By law, hospitals are required to submit data on certain "core" performance categories, such as care after a heart attack.

The Centers for Medicare & Medicaid and the Joint Commission on Accreditation of Healthcare Organizations monitor and report the data. These measures are considered to be indicators of quality of care.

But the degree to which these performance measures convey meaningful information has remained unclear.

For example, although many hospitals now adhere to standard heart attack care protocols, such as providing aspirin and beta blockers, survival rates may vary among hospitals because of other factors that are typically not evaluated, Krumholz says.

These could include the time elapsed in responding to the emergency, the rate of medical errors and hospital staffing issues.

"It's possible for a hospital to cut corners in one area" in a way that affects overall quality of care, he says.

Thus, he adds, "I think it's important to include an overall summary, such as survival."

Based on their study, Krumholz and coauthors called for 30-day mortality rates to be included in hospital performance measures for heart attacks in the United States.

Such a measure is already in place in California, which posts 30-day death rates for several common medical conditions.

But the practice is not standard elsewhere.

Hospital performance measures are considered key to the future of high-quality health care, says Dr. Ashish K. Jha, an assistant professor of health policy and management at the Harvard School of Public Health, in an editorial accompanying the study.

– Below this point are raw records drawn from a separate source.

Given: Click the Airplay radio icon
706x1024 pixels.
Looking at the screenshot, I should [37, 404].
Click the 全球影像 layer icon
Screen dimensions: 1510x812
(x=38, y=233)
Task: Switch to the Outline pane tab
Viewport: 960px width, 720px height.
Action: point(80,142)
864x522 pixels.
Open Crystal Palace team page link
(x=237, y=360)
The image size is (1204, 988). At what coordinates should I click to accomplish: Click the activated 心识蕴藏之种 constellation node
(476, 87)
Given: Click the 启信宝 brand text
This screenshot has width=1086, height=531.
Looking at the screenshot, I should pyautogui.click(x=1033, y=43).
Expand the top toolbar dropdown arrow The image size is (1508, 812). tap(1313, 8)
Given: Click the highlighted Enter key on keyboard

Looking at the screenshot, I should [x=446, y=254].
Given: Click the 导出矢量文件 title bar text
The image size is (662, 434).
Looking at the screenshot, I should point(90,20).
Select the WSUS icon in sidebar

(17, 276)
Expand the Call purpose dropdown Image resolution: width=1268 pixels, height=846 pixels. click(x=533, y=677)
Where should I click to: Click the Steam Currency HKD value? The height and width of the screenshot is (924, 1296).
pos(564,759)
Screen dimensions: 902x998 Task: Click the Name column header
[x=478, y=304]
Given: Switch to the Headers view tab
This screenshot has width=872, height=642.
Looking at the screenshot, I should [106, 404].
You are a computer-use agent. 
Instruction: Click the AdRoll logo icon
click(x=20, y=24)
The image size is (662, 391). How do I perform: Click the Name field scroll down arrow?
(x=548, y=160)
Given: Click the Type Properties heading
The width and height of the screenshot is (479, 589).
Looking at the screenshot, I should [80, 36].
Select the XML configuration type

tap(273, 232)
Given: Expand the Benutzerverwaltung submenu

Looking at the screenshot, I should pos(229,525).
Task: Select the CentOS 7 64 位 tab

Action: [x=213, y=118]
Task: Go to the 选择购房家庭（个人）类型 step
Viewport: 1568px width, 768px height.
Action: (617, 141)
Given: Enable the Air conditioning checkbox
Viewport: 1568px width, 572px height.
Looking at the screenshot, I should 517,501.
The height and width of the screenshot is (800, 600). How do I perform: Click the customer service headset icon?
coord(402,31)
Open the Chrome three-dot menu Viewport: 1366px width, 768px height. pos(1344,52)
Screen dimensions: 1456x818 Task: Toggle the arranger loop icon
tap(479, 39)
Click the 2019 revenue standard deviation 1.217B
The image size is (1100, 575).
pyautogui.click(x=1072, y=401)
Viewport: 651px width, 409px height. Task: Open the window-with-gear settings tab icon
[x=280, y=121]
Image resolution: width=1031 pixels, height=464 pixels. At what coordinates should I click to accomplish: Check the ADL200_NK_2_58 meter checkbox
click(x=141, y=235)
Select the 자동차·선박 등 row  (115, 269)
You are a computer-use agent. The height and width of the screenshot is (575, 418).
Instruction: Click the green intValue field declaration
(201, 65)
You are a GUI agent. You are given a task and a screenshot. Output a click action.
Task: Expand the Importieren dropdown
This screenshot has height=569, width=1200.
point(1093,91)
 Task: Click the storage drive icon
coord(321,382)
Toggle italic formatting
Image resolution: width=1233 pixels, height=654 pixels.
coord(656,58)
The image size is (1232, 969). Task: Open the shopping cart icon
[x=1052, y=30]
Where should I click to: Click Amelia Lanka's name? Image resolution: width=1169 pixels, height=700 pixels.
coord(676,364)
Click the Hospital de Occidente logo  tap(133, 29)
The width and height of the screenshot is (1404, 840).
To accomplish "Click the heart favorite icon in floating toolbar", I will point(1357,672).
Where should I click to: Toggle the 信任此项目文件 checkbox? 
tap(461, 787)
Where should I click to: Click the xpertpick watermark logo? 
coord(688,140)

"More information is needed on processes and outcomes across a large number of conditions for hospitals, physician practices, and other heath care settings and practitioners," he wrote.

Routine publication of performance measures of hospitals and individual doctors puts valuable information into consumers' hands, says Krumholz.

"It starts the conversation" about quality, he says. "People start talking. Doctors start talking. Payers start rewarding hospitals that provide this information.

"There are ways to put pressure on the system so they have to improve quality."